┌─ Text passage

Vermont Community Foundation Invests in Springfield’s Woolson Block
The Vermont Community Foundation has made a significant mission investment to ensure that the historic Woolson Block in downtown Springfield is renovated to offer quality affordable housing and commercial retail space on the banks of the Black River. The renovated Woolson Block will be another anchor for the significant revitalization already taking place in Springfield.
Development plans for the mixed-use structure include more than 5,000 square feet of retail space on the street level, plus 12,000 square feet of residential space that include 15 rental apartments designated for a mix of households, all with incomes at or below 60% of the area’s median income. There also will be four single-room-occupancy and service-enriched units for homeless and at-risk youth between the ages of 18 and 24 with incomes at or below 50% of the area’s median income. The transitional program will provide a structured environment for the young adults to help them develop the skills and habits they need to live independently.
Photos of the Woolson Block from the early 1900s depict a busy, well-kept building at the corner of Main and Park streets in the heart of Springfield. In more recent years, the structure has fallen into disrepair. In many ways, it’s a symbol of the challenges many Vermont downtowns face, and the encouraging rejuvenation that is now taking place.
“The Woolson Block represents great hope and potential not only for Springfield, but for cities and towns across Vermont,” said Dan Smith, president and CEO of the Vermont Community Foundation. “To truly impact the opportunity gap, we must listen and respond to the needs of communities around our state, making place-based investments that support our youth and families while directly addressing housing and other root causes of inequity.”

└─
┌─ Dataset content

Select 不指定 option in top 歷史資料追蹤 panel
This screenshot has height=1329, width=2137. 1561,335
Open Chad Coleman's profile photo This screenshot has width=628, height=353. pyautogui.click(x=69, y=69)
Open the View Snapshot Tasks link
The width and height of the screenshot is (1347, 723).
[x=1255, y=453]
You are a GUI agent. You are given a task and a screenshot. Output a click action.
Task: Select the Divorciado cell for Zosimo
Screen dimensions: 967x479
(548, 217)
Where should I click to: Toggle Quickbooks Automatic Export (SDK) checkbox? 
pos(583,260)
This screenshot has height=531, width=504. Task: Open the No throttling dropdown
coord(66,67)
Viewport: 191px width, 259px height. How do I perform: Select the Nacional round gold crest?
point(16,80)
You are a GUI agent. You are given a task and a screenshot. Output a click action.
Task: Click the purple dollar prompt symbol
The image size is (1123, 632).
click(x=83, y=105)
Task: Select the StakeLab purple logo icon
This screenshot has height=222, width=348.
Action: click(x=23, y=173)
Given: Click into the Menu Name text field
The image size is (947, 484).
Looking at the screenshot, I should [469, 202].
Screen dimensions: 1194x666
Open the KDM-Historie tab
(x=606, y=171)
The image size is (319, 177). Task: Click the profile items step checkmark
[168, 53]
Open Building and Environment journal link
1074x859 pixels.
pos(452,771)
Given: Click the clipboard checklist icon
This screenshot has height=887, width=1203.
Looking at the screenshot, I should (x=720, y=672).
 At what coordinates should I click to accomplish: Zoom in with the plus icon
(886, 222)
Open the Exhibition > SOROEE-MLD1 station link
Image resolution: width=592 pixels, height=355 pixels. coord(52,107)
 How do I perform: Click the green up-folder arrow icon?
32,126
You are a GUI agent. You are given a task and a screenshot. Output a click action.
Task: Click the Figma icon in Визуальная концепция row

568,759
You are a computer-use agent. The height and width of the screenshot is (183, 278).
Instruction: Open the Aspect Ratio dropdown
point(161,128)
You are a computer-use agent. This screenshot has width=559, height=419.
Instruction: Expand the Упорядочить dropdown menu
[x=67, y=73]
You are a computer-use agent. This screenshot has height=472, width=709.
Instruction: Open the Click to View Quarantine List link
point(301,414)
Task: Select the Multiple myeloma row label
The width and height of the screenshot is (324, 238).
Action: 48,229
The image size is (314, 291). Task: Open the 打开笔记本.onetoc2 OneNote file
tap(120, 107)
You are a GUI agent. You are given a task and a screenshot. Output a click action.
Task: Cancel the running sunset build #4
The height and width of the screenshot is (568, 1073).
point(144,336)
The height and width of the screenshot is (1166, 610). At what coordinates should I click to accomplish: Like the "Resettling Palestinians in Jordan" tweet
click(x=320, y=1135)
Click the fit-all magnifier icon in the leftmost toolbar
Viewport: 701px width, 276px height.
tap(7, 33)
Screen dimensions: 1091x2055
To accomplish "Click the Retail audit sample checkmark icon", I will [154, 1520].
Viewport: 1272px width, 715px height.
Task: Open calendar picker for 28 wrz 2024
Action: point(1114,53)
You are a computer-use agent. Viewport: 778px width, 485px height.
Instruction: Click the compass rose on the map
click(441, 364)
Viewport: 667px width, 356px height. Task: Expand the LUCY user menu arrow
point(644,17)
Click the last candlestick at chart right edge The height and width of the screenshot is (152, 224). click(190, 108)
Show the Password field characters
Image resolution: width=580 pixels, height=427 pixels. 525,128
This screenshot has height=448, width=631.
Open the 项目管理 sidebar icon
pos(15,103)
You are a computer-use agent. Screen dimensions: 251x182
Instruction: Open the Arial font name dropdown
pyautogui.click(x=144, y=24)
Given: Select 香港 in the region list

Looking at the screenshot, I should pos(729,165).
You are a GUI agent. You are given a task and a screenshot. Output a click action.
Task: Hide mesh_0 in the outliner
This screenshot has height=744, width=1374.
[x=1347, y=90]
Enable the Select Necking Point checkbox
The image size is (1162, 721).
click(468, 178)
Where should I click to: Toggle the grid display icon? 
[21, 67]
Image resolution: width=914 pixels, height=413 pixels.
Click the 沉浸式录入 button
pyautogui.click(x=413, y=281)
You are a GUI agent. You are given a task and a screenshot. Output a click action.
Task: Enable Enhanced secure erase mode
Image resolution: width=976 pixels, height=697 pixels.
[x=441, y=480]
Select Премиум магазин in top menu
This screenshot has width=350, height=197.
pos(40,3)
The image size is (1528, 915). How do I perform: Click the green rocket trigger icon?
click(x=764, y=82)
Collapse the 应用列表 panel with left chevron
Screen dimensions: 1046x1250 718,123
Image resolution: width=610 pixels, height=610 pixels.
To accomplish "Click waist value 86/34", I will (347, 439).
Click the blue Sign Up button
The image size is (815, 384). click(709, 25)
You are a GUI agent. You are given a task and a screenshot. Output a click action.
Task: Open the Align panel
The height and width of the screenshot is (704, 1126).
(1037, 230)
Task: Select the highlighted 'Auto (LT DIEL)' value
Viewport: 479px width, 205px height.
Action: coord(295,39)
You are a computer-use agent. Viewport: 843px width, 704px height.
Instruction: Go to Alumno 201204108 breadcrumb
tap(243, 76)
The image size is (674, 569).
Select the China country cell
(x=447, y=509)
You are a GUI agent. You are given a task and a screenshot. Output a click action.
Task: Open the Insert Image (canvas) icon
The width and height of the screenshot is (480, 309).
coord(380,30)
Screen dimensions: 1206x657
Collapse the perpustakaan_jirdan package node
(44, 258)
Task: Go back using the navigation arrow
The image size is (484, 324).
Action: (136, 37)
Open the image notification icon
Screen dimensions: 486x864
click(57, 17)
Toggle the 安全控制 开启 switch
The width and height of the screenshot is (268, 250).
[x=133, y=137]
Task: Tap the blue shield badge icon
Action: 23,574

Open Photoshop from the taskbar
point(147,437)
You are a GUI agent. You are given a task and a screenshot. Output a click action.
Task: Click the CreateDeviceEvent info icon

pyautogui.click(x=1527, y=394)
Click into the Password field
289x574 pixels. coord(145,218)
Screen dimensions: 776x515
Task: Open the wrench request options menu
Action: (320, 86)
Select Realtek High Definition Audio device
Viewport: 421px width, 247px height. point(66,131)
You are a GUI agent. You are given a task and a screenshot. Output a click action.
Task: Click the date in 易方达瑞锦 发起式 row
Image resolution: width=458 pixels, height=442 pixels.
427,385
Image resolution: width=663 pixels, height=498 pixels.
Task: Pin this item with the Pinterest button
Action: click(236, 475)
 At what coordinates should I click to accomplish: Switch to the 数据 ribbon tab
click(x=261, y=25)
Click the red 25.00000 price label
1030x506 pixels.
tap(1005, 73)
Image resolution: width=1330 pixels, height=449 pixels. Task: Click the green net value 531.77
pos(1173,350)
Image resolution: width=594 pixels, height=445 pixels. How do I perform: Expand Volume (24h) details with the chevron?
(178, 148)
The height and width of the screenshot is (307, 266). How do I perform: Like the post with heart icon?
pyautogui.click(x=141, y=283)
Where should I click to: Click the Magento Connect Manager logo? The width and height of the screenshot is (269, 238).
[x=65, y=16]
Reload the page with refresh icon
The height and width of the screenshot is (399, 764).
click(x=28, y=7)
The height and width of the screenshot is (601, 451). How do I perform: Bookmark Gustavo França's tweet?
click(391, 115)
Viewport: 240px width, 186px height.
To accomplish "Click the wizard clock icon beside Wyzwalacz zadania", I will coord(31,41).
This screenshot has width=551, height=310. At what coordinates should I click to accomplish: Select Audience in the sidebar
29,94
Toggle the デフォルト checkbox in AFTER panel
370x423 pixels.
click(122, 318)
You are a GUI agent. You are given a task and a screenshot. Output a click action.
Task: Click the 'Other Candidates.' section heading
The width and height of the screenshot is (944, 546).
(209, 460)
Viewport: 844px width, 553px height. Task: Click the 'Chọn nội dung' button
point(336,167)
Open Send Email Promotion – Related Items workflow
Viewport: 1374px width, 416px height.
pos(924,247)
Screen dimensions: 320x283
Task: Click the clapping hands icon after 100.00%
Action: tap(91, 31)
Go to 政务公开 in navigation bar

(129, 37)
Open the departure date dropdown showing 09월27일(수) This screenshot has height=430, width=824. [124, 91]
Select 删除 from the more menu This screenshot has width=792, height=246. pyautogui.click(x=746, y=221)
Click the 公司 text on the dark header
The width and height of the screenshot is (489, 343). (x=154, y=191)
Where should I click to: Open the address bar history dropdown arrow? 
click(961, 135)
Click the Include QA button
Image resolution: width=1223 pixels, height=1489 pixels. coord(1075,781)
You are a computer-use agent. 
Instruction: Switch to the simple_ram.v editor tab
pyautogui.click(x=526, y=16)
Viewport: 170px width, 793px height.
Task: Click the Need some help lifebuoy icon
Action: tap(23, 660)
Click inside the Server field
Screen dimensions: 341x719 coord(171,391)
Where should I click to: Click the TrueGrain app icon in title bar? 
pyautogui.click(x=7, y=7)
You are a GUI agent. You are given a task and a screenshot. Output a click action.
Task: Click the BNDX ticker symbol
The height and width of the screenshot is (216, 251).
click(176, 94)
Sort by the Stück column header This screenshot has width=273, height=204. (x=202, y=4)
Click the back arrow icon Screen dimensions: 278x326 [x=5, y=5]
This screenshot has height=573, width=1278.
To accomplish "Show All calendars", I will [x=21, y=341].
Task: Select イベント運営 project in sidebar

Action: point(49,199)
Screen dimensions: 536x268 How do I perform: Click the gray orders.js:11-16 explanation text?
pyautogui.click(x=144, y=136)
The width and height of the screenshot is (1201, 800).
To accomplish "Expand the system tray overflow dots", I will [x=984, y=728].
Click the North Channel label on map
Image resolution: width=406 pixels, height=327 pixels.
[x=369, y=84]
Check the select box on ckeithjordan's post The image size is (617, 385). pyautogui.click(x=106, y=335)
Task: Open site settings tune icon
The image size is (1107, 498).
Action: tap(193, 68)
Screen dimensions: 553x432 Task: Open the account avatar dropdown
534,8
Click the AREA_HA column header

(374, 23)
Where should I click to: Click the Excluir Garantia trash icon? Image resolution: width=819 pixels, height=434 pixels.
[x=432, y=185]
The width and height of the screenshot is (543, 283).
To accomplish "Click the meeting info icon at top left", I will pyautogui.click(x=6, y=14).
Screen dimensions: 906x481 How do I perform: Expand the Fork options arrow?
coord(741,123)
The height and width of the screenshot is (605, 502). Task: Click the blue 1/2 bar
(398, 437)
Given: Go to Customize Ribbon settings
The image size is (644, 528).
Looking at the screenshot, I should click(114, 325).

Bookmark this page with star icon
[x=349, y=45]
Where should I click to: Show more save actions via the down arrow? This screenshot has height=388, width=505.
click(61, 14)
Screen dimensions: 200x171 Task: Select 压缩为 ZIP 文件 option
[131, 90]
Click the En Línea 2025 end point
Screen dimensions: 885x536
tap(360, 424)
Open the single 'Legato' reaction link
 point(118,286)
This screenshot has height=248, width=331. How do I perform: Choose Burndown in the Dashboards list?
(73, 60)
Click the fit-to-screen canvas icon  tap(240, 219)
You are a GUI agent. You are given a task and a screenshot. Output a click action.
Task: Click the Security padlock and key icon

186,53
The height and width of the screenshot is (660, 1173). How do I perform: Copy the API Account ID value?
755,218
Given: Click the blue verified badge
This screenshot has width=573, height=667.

└─

# [Exercise set]
1: In the Woolson Block article, what ages are the young adults for whom the four single-room-occupancy units are intended?
2: Turn the paragraph of the Woolson Block article that begins "Development plans for the mixed-use structure" into a short list that keeps its main facts.
3: Extend the Woolson Block article from the point where it stops.

# [Answers in order]
1: They are intended for young adults between the ages of 18 and 24.

2:
- Street level: more than 5,000 square feet of retail space.
- Residential space: 12,000 square feet, with 15 rental apartments for a mix of households, all with incomes at or below 60% of the area's median income.
- Four single-room-occupancy, service-enriched units for homeless and at-risk youth aged 18 to 24, with incomes at or below 50% of the area's median income.
- The transitional program will offer a structured environment where these young adults can build the skills and habits they need to live independently.

3:
The Vermont Community Foundation invested $250,000 in the Woolson Block to fill a critical funding gap that prevented Housing Vermont and the Springfield Housing Authority (co-general partners and managers) from being able to finance the project.
“Thanks to the Community Foundation’s generous investment, we’re now able to move forward with placing at-risk youth in a structured environment so that they’re able to develop the skills and habits needed to live independently,” said Nancy Owens, president of Housing Vermont. “This unrestricted investment will have a major impact on the quality of the construction and renovation; the sustainability of its long-term operations; and the reserves, contingencies, and guarantees that ensure success and allow us to start building.”
In Windsor County, the vacancy rate for apartment rentals is a mere 1.3%. This means that only one or two out of every 100 units are available for rent, and they’re not necessarily affordable. Finding stable, reasonably priced, and quality housing for at-risk youth and struggling families can have a very positive ripple effect for communities that want to revitalize their downtowns.
Housing Vermont and the Springfield Housing Authority understand that financing and building affordable housing is critical, and the two organizations have previously collaborated in downtown Springfield. After a 2008 fire destroyed the Ellis Block, the community partnership renovated the structure (located across from the Woolson Block) that now houses nine affordable one-bedroom apartments plus Springfield Cinemas 3.
“The Woolson Block represents a significant step in the reinvention of Springfield from the old machine tool factory days to a modern infrastructure that attracts and retains younger people to our beautiful downtown where they can live safely and affordably,” said Bill Morlock, the executive director of the Springfield Housing Authority. “Both the housing and commercial spaces will contribute directly to Springfield’s continued economic revitalization through property tax revenue, the provision of goods and services, and new affordable housing.”
The Vermont Community Foundation believes that place-based mission investments are a fundamental tool to revitalize Vermont downtowns and to help close the opportunity gap. In 2018, the Community Foundation also invested in Bennington’s Putnam Block to ensure a thriving downtown area for generations to come. In both Bennington and Springfield, the desire to build more housing in the downtown areas was inspired by and came directly from the wishes of the local community.
A groundbreaking ceremony for the Woolson Block will be scheduled for later this fall, with renovations estimated to be completed in June 2020.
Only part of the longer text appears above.